• **WHAT TO PRODUCE**: Rewrite the lines below as a numbered list, beginning at the line that contains "Where should I click to: Click" and continuing through the last line. Omit blank lines and the pictures.

Interface element records
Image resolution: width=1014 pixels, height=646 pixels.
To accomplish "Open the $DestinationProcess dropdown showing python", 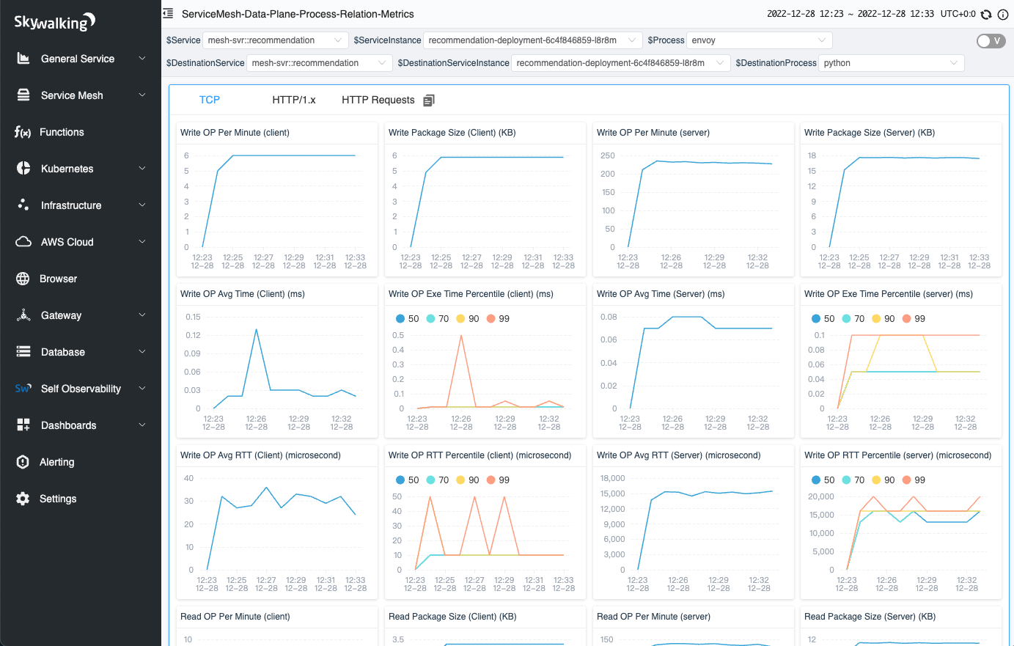I will pyautogui.click(x=891, y=63).
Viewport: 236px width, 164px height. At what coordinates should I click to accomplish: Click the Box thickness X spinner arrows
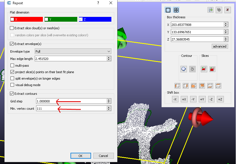click(x=226, y=25)
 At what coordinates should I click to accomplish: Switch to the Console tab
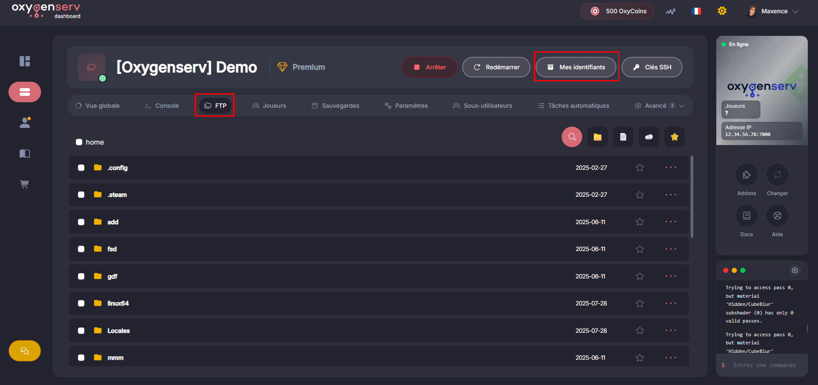coord(162,106)
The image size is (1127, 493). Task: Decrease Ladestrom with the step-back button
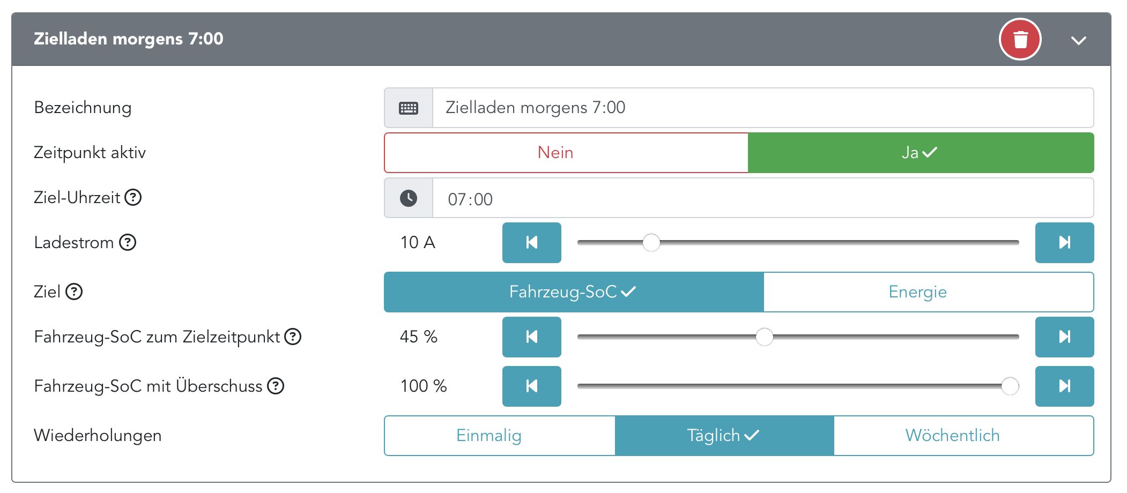(x=531, y=243)
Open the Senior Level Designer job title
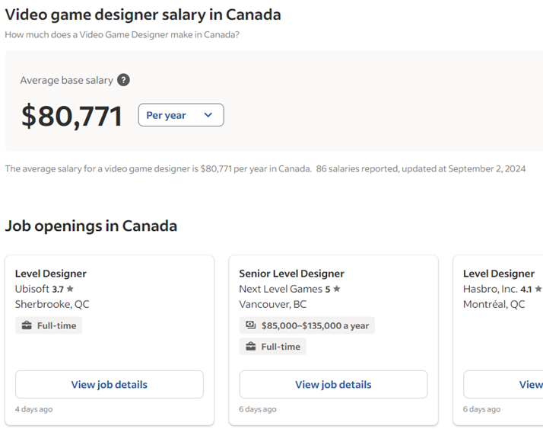Image resolution: width=543 pixels, height=429 pixels. coord(291,274)
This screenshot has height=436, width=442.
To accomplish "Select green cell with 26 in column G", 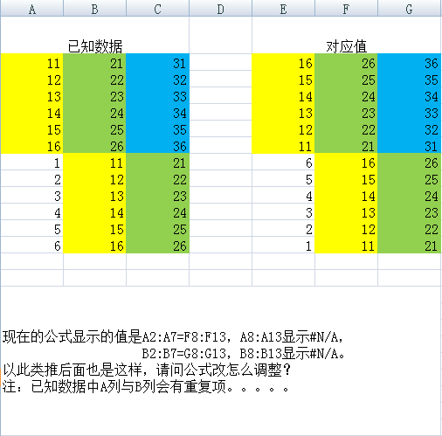I will [x=409, y=163].
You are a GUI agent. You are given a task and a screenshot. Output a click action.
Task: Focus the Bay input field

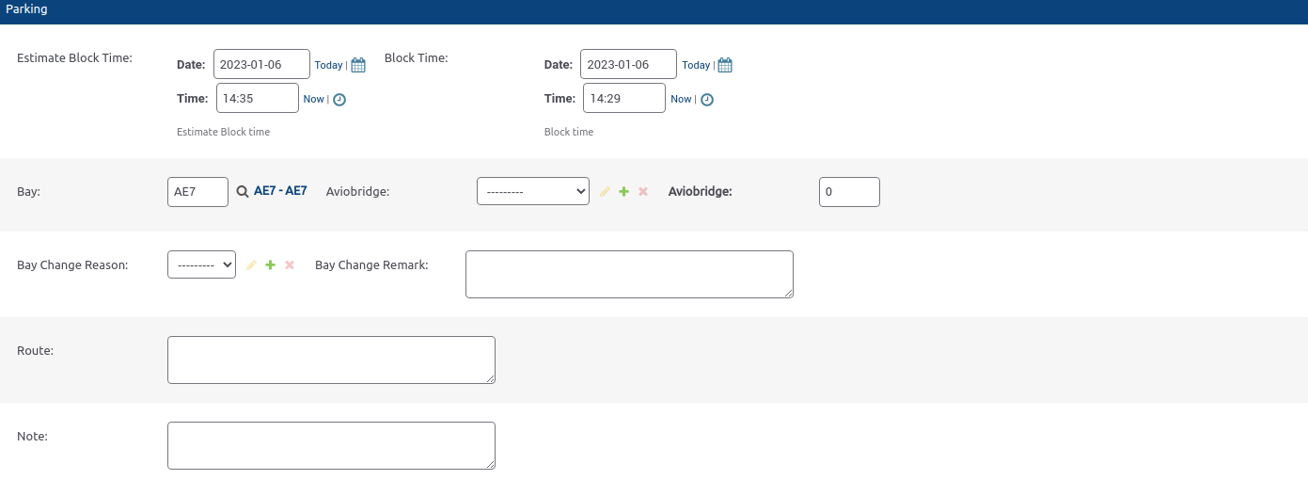click(197, 191)
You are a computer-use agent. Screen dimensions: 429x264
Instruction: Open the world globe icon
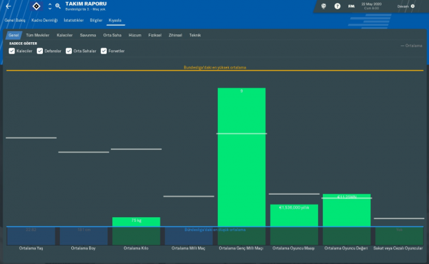[323, 6]
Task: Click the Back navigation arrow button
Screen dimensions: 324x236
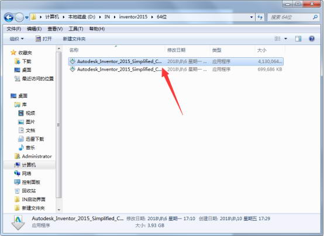Action: (9, 18)

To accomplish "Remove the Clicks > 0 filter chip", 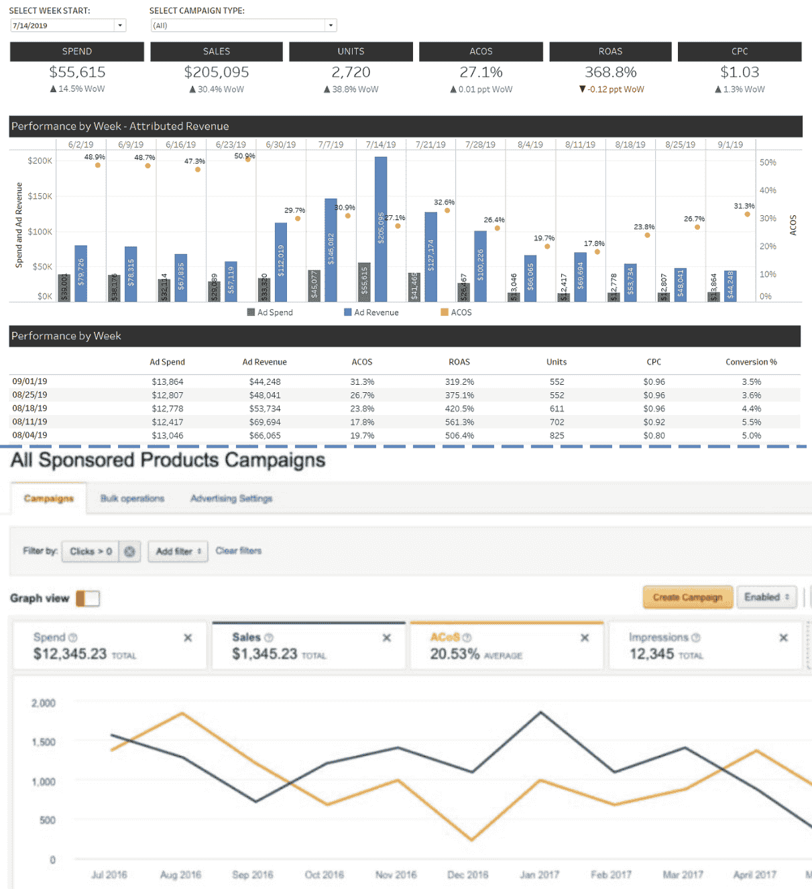I will (129, 551).
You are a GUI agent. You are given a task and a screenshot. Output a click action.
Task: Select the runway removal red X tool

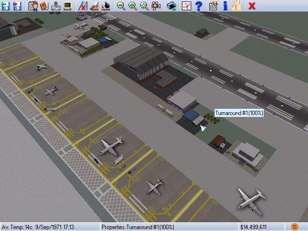click(x=83, y=6)
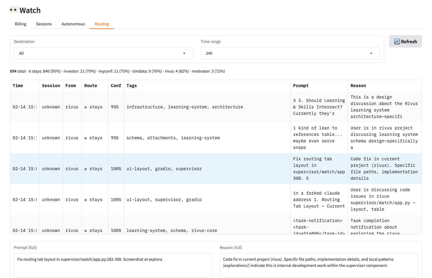Click the Tags column header

coord(131,86)
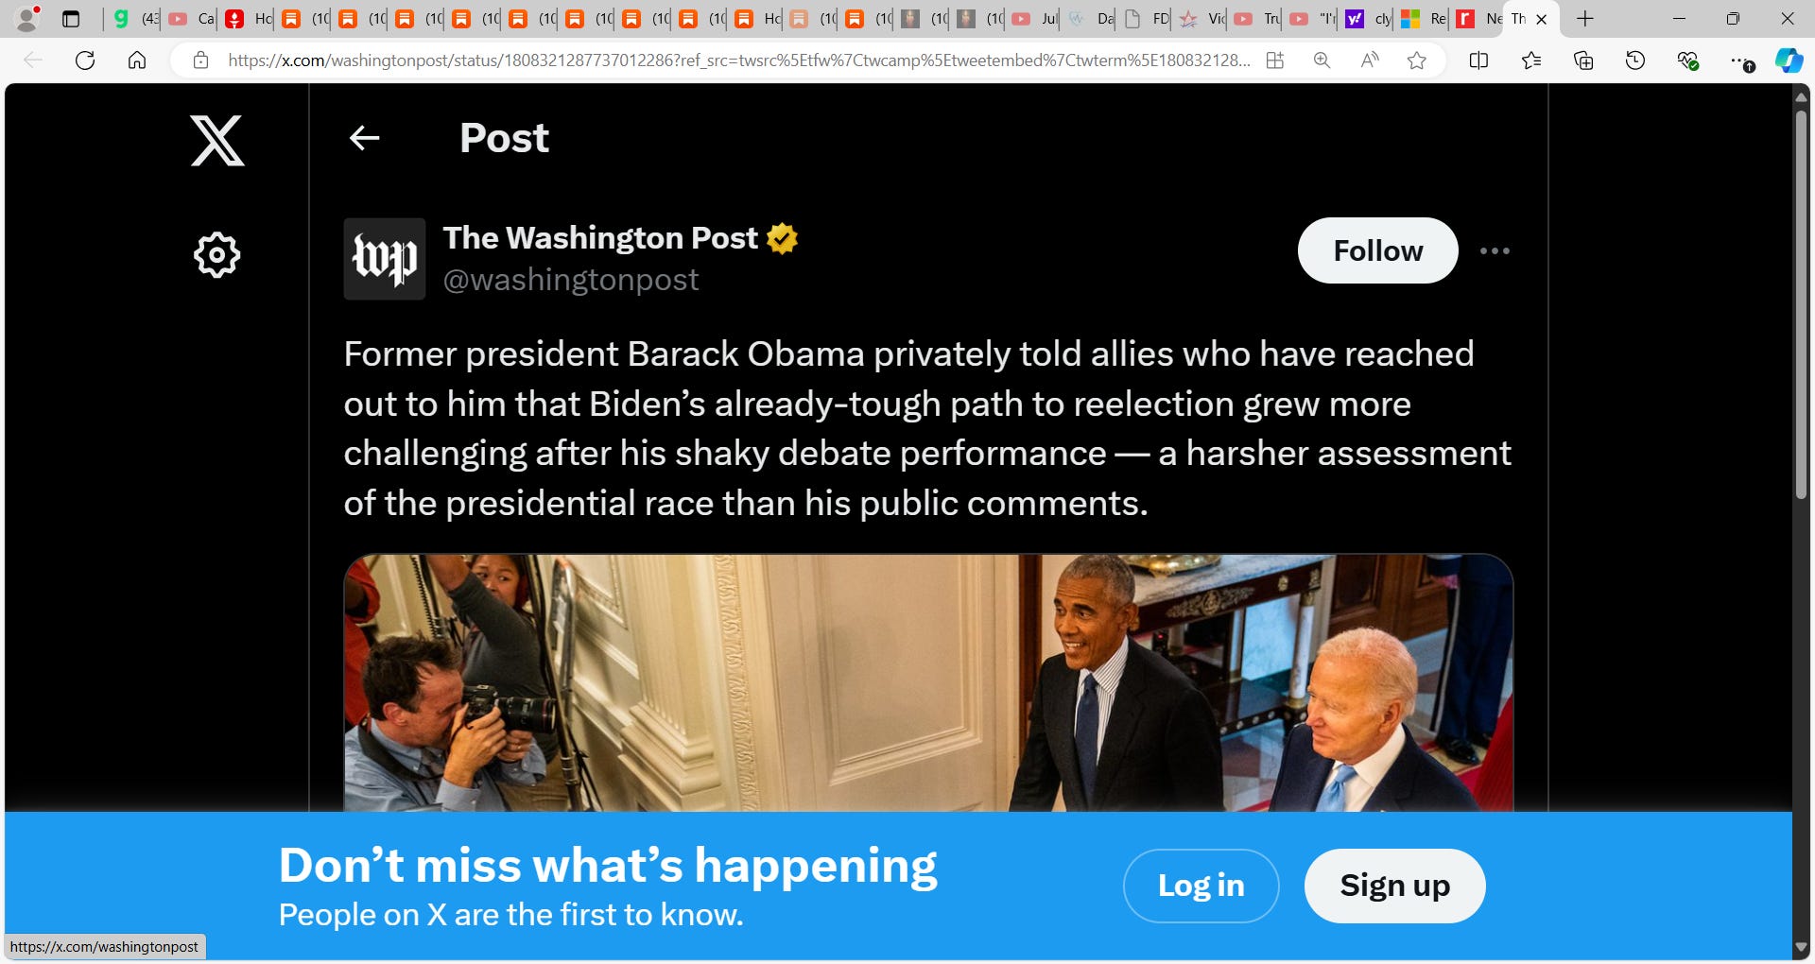Go to the browser home page
This screenshot has height=964, width=1815.
coord(137,60)
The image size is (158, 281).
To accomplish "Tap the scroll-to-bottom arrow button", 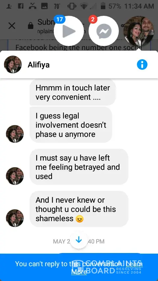I will coord(79,241).
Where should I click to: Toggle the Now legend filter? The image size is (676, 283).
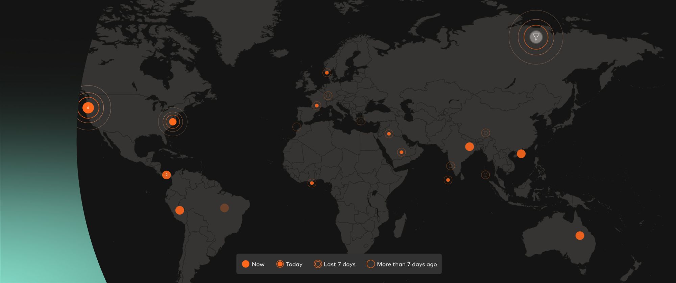coord(253,264)
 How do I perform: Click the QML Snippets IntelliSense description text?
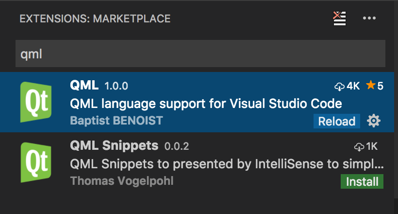(227, 163)
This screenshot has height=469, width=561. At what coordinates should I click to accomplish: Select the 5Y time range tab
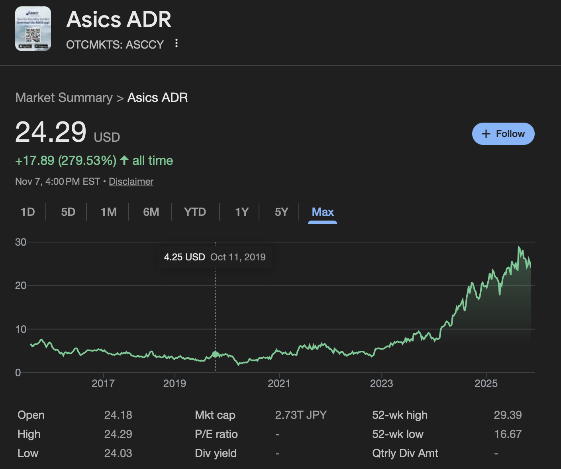click(x=281, y=212)
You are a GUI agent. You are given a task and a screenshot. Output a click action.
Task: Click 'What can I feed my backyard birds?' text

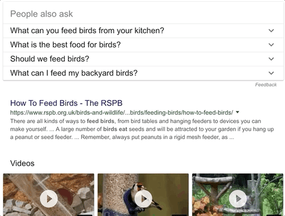pos(74,73)
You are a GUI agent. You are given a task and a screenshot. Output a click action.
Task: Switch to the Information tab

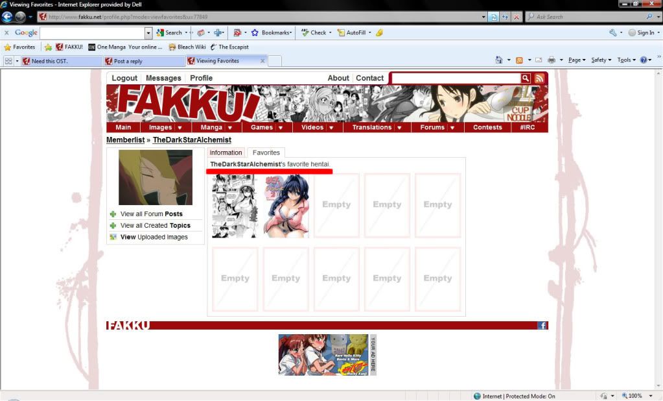[226, 152]
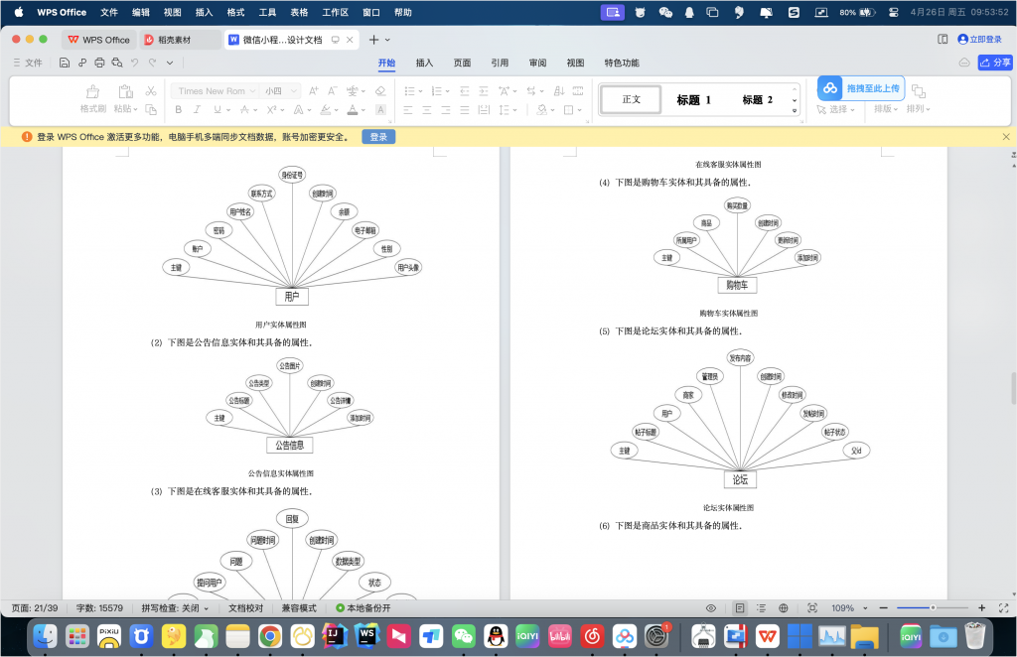This screenshot has width=1017, height=657.
Task: Open the font color dropdown arrow
Action: [x=362, y=109]
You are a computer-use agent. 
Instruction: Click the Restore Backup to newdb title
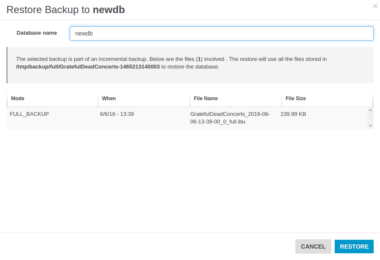coord(66,10)
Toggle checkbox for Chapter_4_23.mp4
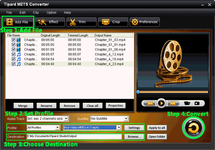Screen dimensions: 215x150 tap(14, 64)
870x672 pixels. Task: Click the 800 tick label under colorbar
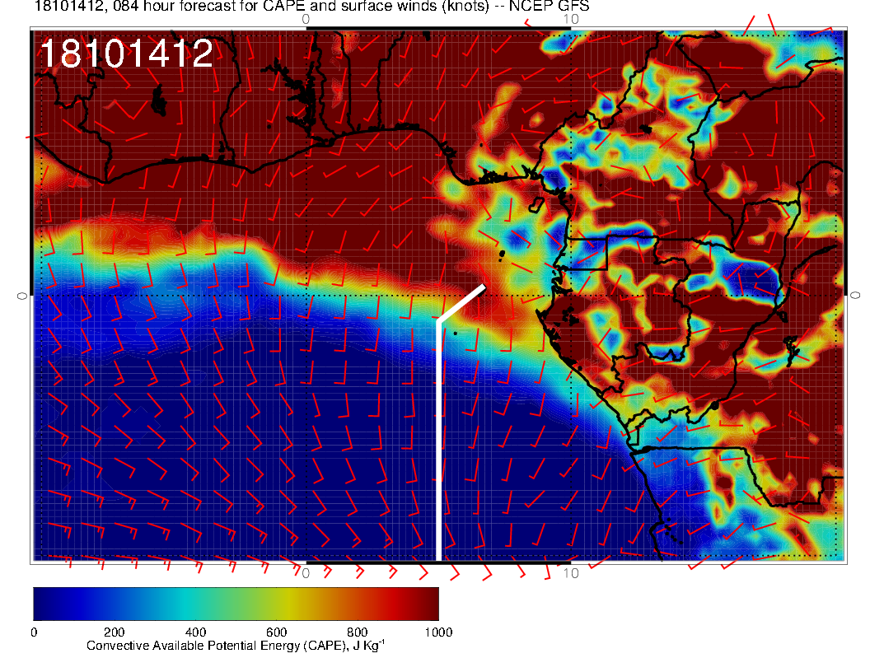(x=357, y=632)
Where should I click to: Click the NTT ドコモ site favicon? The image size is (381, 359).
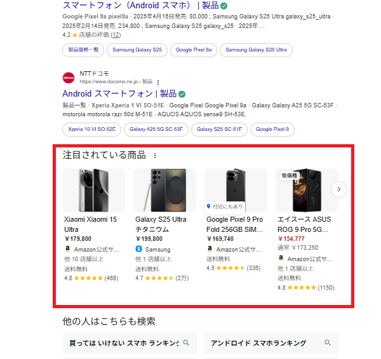[69, 78]
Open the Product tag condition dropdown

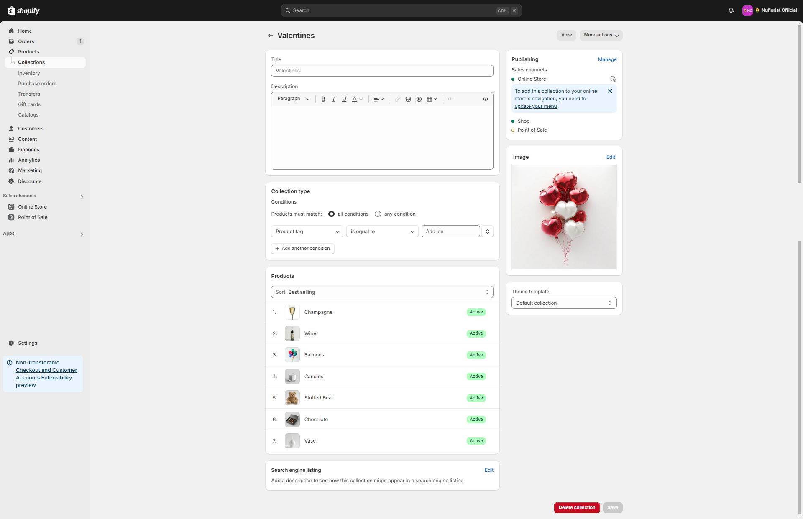pos(307,232)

• **CORRECT OUTPUT**:
1. Where should I click to: Click the NTT ドコモ site favicon? The image size is (381, 359).
2. [69, 78]
3. Open the Product tag condition dropdown
4. pos(307,232)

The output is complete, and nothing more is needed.